Dataset excerpts:
"""
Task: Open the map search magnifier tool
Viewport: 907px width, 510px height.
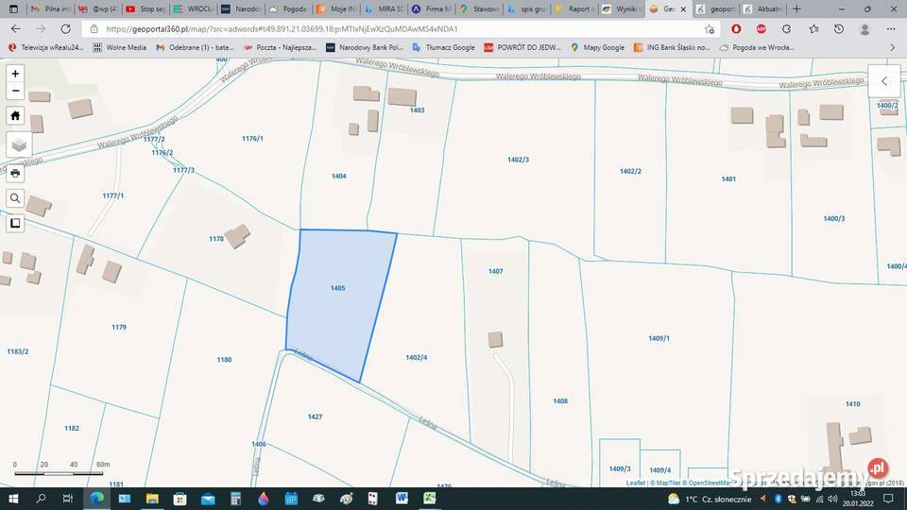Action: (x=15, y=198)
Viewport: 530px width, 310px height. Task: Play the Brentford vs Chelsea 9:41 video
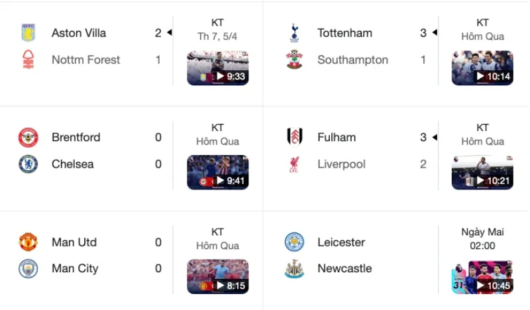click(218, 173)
"""
"""
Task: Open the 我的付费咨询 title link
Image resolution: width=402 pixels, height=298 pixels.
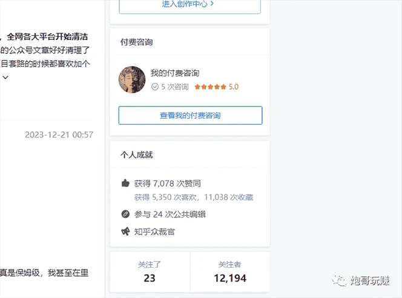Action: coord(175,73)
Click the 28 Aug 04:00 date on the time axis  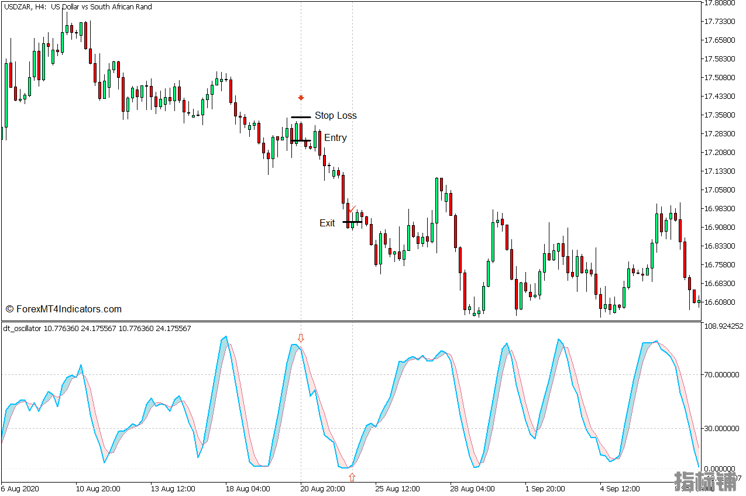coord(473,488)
"""
Required work: Can you write out the entries again, starting at the line that contains "Task: Open the map search magnifier tool" and ending at the line that contains "click(218, 173)", with the requests kept as they are and each coordinate in the answers multiplied by 0.25 and rounded to a whole number, halves going up? Omit the pictures.

Task result:
Task: Open the map search magnifier tool
Viewport: 907px width, 510px height.
Action: (x=4, y=50)
Viewport: 530px width, 310px height. Task: Play the Brentford vs Chelsea 9:41 video
click(55, 43)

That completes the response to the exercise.